Первая пара – компьютерный класс. Пришлый инженер из академгородка София Антиполис рассказывал, что такое электронная почта, чем она в перспективе упростит жизнь и сбережет время. Зачем мне упрощать жизнь? Проще не бывает, думал я и смотрел на полную Софию Скаримбас, гречанку с острова Парос. И зачем беречь время? Время – это все, что у меня есть. Мой друг, сосед по парте Натан Эрнст, был вдумчив и напряжен. Мозг его тужился, а глаза он сощурил так сильно, что веснушки у глаз исчезли в новообразованных морщинах. Пока я зарегистрировал свой первый ящик, простой, как сон козы, – фамилия и число, Натан пробовал сотни и регистрировал десятки – туризм. фр, секс. фр, секс-2.фр, и бубнил, что сволочи уже все нормальное разобрали. Задребезжал железный голос звонка, заскрипели ножки стульев и захлопал в ладони Натан.

– Есть, – он записывал названия в блокнот, – есть!

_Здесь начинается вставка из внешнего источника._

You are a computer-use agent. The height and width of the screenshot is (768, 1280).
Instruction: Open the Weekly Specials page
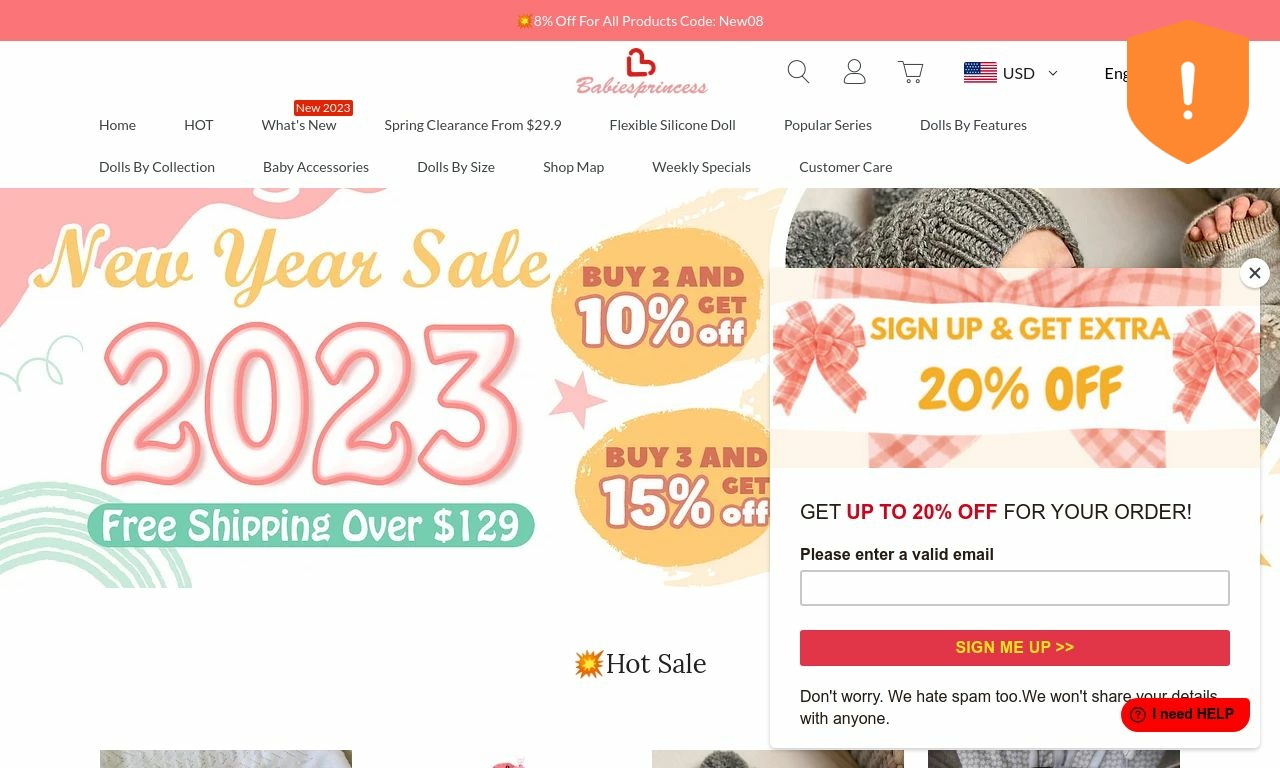tap(701, 167)
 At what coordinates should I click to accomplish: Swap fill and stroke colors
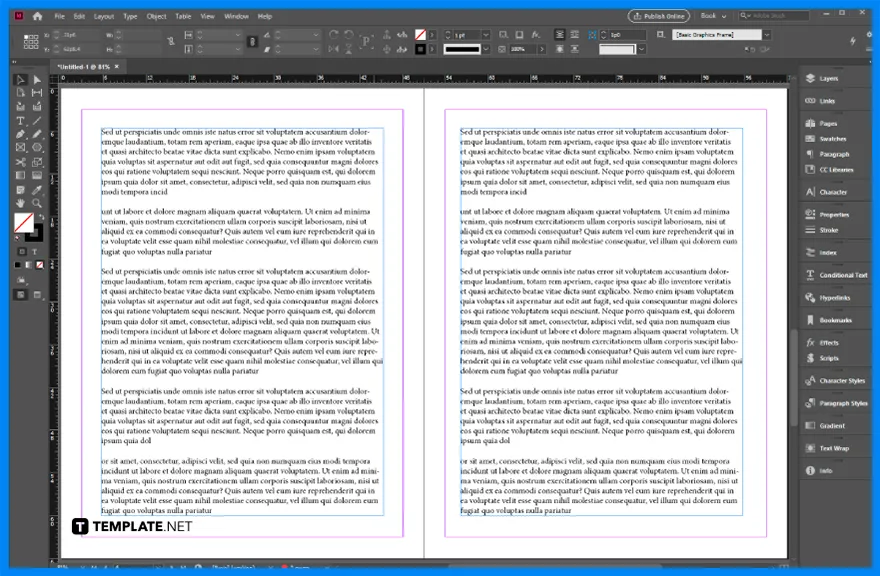[41, 215]
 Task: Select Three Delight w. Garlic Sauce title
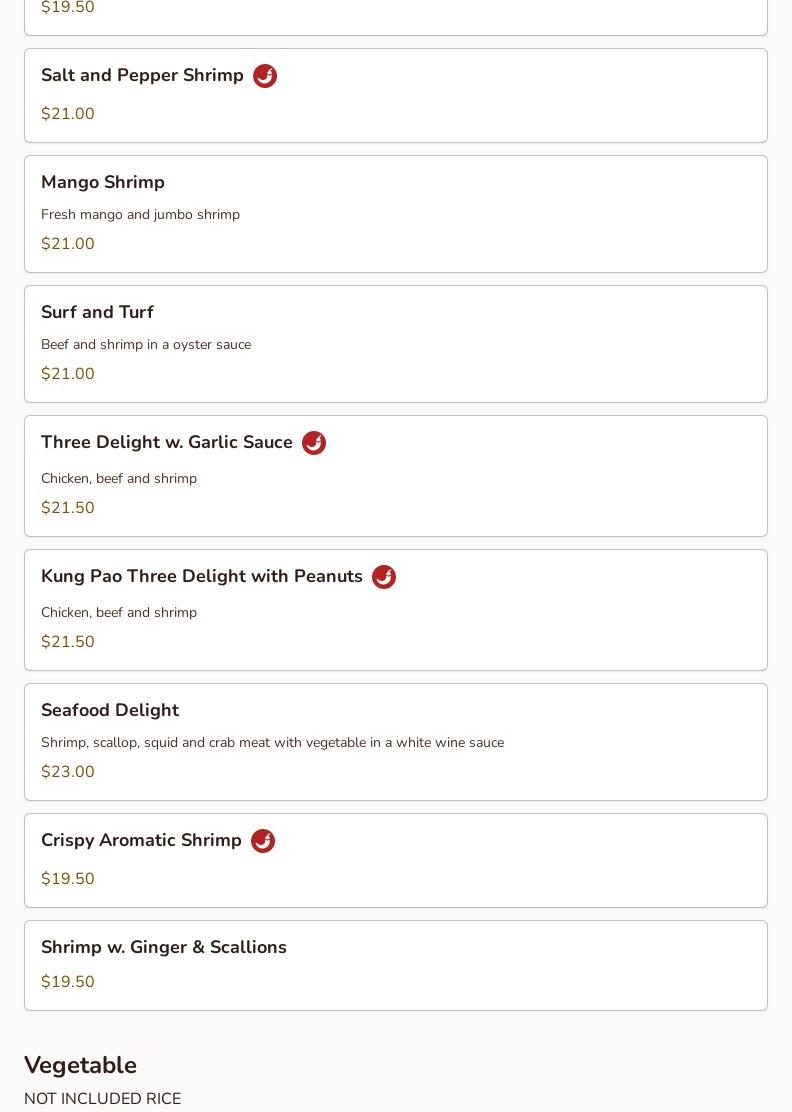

На перемене он стрельнул сигарету (свои он вечно забывал в общежитии) и сообщил что жопа. фр – его! Курить можно было только на улице, и в ливень мы набивались под единственный желтый навес с красной надписью «Киоск». Надо сказать, что в девяносто седьмом во Франции не курили только мертвецы.

София Скаримбас стояла бок о бок со мной и хвастала подругам мобильным телефоном. Первым в нашей школе. Ее мягкие руки пахли сливочным маслом. Хотелось припасть к ее надежному плечу и спать безмятежным сном. Меня она недолюбливала и приблизительно с октября только кивала мне, если уж жизнь загоняла нас в один школьный коридор и заставала идущими навстречу друг другу. У нее были невиданные соски. Бледно-розовые и гладкие. Похожие на срез докторской колбасы, и сколько бы я ни водил по ним языком, ничего из них не выступало. Дышала тяжело. О бедро мое терлась, а сосковая гладь не менялась. И как она собирается кормить детей? Откуда потечет? Столько всего в мире неясного… Она была однажды в нашей комнате. Эдвард уполз в наушниках с гитарой на свой бельэтаж, а нас перенесло с моей койки на пол. Разделась она только по пояс, и всякие мои попытки расстегнуть на ней джинсы пресекали ее упитанные пальцы-стражи. Они брали мои руки и перебрасывали их с фронта в тыл, на крашенные волосы с черными корнями. «Ну, – думал я, – и что мне делать с твоими волосами?» Надо, наверное, было водить по ним, или гладить, или косички вить… Она целовалась как будто с утра не ела, как будто мой язык поддастся и она заглотит его.